17) Angela wants to be loved desperately and wants acceptance so badly. She is getting it unconditionally and slowly, very gradually I am seeing her try to figure out if it is really safe to care. One day I pray she will let go of the anger, be able to fully enter relationships and feel safe and cofident....and I'll admit it, one day I hope we reach a deep level of mother-daughter intimacy. I realize that may not happen and won't be crushed, but I will dare to dream.
I am drifting off to sleep here and need to get the light turned out. In the midst of it all, we have Kenny's next surgery scheduled for June after school is out, and Joshua we are concerned about because we are seeing some sort of classic obsessive-compulsive behaviors and need to address that as we can gently do so.
I was thinking today though that for all the myriad issues we deal with on a daily basis, for all the worries for the future for each of the kids, for all the moments of doubt about our ability to handle it all...by and large we are the happiest family I know! On paper we look like a screwed up mess, but when one looks beyond that, we are a group of Joyful LaJoy's. It isn't easy, it was never meant to be. But within all of it is a sort of special connection, resilience and compassion that is rare. I shake my head sometimes in amazement at this group I have the honor of living within.
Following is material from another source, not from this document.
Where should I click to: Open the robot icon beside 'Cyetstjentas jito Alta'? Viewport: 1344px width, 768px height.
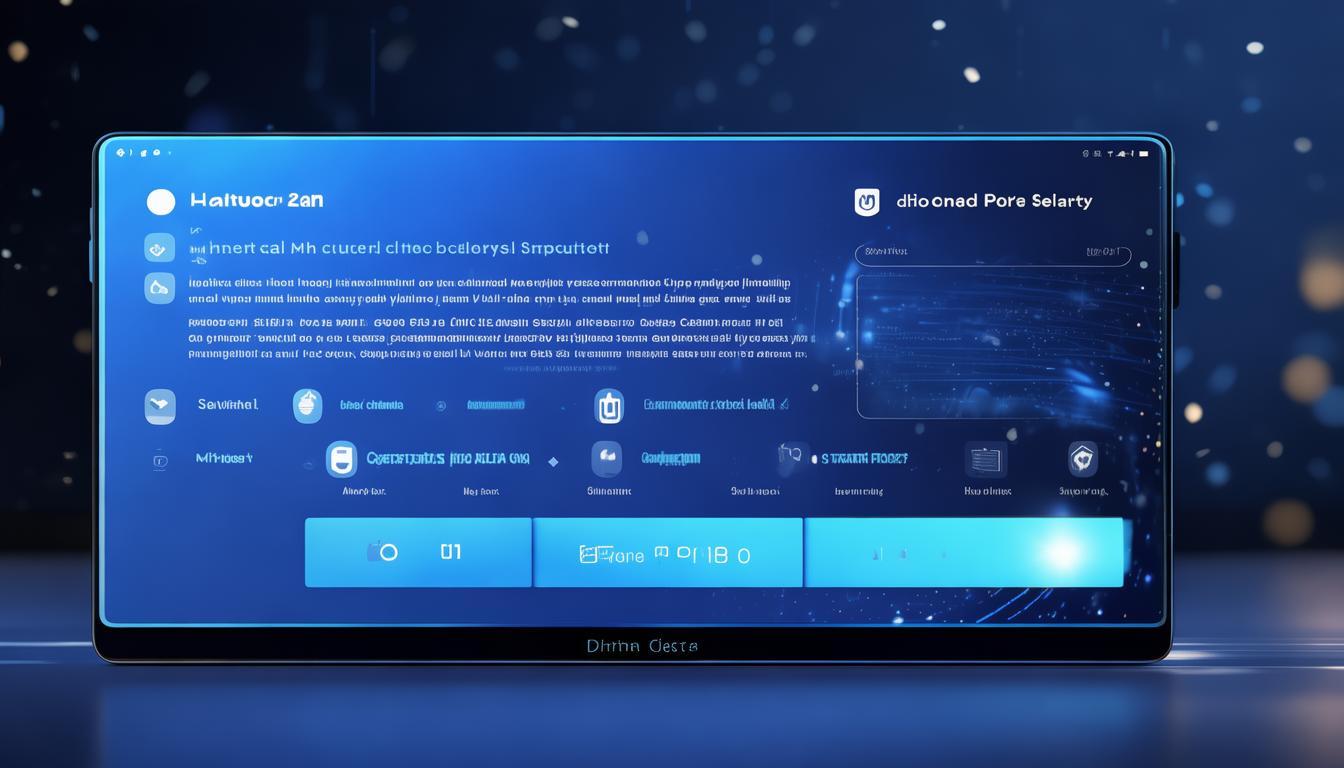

And if I am being totally open and honest, there are many, many times I feel quite undeserving of almost every single thing in my life from my husband to my children to my friends. However, I am very, very grateful.
As I turned from the kitchen counter today, blood dripping from my finger that was whacked at with a very large knife as I chopped potatoes, Matthew came running with peroxide in one hand, a box of bandaids in another and instructions to "Put pressure on it, Mommy!". He then proceeded to doctor me up with love and fumbling skill. Olesya hovered nearby, throwing out an "ouch" here and there for good measure. Angela sat passively on the couch, watching it all unfold, and I wondered what she thought. Not a word of comfort was issued to me. Did she simply not know how? Does she not care? What IS going on inside her head these days? How I wish I knew, for knowing even if not expressed would help a lot. Will I always just be "that lady" or will she one day firmly take me on as Olesya has as "Mama" in more than name only? I certainly hope and pray she does, for the sake of both of us. What we will miss out on if she can't do it!!
I know I probably missed a thing or two here, and by now I imagine many of you are growing bored anyway as thing settle in and the excitment of travel gives way to ordinary day to day life. I actually hope that with each passing day it grows more and more tiresome for you, that we settle in so well and firmly that there is nothing going on to draw you on to read more, for that would mean we have fully made it as a family.
Only time will tell but in the meantime, just as the kids are wrapped in blankies made especially for them, we all remain wrapped in a love greater than ourselves...the steadfast love of the Lord never ceases...I remind myself daily of that as each hour brings subtle slights mixed with confusing connection.
Steadfast and true, that's what Mom's do.
And I too am wrapped in love from others, thank you all for that. We'll eventually make it and look back at this time of transition with fond laughter, remembering just how hard it was, and yet how lovely it was all at the same time.